Instruction for the data below: set down exactly the lines from the line with "Golf (396, 40)" to the line with "Hilfe & Kontakt (41, 2420)", inclusive, and no others.

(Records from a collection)
···

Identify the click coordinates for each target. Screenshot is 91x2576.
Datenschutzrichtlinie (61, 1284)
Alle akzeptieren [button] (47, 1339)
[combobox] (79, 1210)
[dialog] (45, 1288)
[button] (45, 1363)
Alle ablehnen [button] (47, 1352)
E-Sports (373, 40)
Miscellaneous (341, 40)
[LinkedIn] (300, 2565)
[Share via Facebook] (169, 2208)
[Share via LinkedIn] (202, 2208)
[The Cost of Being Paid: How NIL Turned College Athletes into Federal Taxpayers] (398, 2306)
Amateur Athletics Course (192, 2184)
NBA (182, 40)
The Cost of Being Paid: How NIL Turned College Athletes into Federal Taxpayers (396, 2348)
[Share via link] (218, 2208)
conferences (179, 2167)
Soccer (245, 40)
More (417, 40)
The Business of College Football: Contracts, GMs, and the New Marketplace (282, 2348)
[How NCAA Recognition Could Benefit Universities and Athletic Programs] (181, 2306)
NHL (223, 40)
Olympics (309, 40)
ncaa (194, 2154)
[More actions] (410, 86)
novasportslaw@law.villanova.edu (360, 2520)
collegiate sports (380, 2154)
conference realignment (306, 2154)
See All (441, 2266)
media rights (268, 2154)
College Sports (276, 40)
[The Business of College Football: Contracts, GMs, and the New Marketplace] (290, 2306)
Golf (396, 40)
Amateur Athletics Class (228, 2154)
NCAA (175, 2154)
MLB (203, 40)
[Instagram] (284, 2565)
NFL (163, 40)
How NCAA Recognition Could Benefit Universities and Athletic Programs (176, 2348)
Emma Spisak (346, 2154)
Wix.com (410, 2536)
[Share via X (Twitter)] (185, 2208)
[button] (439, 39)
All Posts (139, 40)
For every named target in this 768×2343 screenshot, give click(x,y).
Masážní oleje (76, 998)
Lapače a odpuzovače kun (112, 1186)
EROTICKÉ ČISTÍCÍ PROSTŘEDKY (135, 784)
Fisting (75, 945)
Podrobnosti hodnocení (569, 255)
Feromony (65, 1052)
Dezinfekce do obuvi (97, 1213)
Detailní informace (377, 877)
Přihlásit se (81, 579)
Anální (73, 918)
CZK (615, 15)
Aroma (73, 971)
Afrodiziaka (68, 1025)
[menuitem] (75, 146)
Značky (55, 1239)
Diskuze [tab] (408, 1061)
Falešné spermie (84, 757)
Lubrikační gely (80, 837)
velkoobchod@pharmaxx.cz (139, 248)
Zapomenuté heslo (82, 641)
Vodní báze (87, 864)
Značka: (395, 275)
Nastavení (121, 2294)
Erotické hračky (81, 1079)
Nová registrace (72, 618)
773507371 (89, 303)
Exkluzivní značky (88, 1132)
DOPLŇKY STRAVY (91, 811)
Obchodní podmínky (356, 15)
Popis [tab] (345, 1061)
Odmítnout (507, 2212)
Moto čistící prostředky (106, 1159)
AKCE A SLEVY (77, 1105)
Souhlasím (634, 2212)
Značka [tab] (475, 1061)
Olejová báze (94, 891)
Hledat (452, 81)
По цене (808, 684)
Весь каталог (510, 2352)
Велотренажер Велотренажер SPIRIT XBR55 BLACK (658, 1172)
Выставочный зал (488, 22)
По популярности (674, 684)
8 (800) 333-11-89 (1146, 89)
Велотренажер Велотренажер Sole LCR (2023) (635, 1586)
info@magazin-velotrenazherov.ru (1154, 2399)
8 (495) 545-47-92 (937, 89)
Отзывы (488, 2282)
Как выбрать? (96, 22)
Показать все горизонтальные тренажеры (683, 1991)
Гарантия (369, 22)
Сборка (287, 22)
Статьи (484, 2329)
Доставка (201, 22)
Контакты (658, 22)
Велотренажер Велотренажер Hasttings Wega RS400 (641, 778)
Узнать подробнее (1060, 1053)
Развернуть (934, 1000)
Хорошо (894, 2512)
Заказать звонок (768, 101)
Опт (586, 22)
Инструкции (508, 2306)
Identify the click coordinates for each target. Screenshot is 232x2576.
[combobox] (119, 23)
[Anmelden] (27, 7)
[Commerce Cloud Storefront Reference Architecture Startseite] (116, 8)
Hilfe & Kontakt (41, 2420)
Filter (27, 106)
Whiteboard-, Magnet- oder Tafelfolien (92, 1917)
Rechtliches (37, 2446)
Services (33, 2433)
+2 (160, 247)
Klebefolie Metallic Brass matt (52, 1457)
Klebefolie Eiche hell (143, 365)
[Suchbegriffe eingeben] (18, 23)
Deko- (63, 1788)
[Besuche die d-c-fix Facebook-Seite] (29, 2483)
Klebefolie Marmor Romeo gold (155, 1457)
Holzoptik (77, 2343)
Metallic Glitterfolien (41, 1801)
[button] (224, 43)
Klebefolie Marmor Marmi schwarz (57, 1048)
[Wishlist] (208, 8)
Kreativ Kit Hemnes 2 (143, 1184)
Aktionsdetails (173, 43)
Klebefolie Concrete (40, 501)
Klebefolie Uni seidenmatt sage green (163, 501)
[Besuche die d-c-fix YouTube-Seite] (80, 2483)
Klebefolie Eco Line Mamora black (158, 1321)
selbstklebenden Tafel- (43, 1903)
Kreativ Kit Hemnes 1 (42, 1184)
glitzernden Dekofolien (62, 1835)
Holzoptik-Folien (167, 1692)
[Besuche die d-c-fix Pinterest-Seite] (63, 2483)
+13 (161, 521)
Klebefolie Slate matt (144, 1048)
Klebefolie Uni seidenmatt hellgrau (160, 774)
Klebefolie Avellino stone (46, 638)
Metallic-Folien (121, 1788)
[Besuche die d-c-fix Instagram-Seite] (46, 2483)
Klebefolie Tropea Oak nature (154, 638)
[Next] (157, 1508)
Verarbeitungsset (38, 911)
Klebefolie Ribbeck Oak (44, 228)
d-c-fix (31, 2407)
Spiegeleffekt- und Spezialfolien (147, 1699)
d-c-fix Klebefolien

···

ANSWER FOR THIS EXERCISE:
Golf (396, 40)
Amateur Athletics Class (228, 2154)
NCAA (175, 2154)
MLB (203, 40)
[Instagram] (284, 2565)
NFL (163, 40)
How NCAA Recognition Could Benefit Universities and Athletic Programs (176, 2348)
Emma Spisak (346, 2154)
Wix.com (410, 2536)
[Share via X (Twitter)] (185, 2208)
[button] (439, 39)
All Posts (139, 40)
For every named target in this 768×2343 screenshot, give click(x,y).
Masážní oleje (76, 998)
Lapače a odpuzovače kun (112, 1186)
EROTICKÉ ČISTÍCÍ PROSTŘEDKY (135, 784)
Fisting (75, 945)
Podrobnosti hodnocení (569, 255)
Feromony (65, 1052)
Dezinfekce do obuvi (97, 1213)
Detailní informace (377, 877)
Přihlásit se (81, 579)
Anální (73, 918)
CZK (615, 15)
Aroma (73, 971)
Afrodiziaka (68, 1025)
[menuitem] (75, 146)
Značky (55, 1239)
Diskuze [tab] (408, 1061)
Falešné spermie (84, 757)
Lubrikační gely (80, 837)
velkoobchod@pharmaxx.cz (139, 248)
Zapomenuté heslo (82, 641)
Vodní báze (87, 864)
Značka: (395, 275)
Nastavení (121, 2294)
Erotické hračky (81, 1079)
Nová registrace (72, 618)
773507371 (89, 303)
Exkluzivní značky (88, 1132)
DOPLŇKY STRAVY (91, 811)
Obchodní podmínky (356, 15)
Popis [tab] (345, 1061)
Odmítnout (507, 2212)
Moto čistící prostředky (106, 1159)
AKCE A SLEVY (77, 1105)
Souhlasím (634, 2212)
Značka [tab] (475, 1061)
Olejová báze (94, 891)
Hledat (452, 81)
По цене (808, 684)
Весь каталог (510, 2352)
Велотренажер Велотренажер SPIRIT XBR55 BLACK (658, 1172)
Выставочный зал (488, 22)
По популярности (674, 684)
8 (800) 333-11-89 (1146, 89)
Велотренажер Велотренажер Sole LCR (2023) (635, 1586)
info@magazin-velotrenazherov.ru (1154, 2399)
8 (495) 545-47-92 (937, 89)
Отзывы (488, 2282)
Как выбрать? (96, 22)
Показать все горизонтальные тренажеры (683, 1991)
Гарантия (369, 22)
Сборка (287, 22)
Статьи (484, 2329)
Доставка (201, 22)
Контакты (658, 22)
Велотренажер Велотренажер Hasttings Wega RS400 (641, 778)
Узнать подробнее (1060, 1053)
Развернуть (934, 1000)
Хорошо (894, 2512)
Заказать звонок (768, 101)
Опт (586, 22)
Инструкции (508, 2306)
Identify the click coordinates for each target. Screenshot is 232x2576.
[combobox] (119, 23)
[Anmelden] (27, 7)
[Commerce Cloud Storefront Reference Architecture Startseite] (116, 8)
Hilfe & Kontakt (41, 2420)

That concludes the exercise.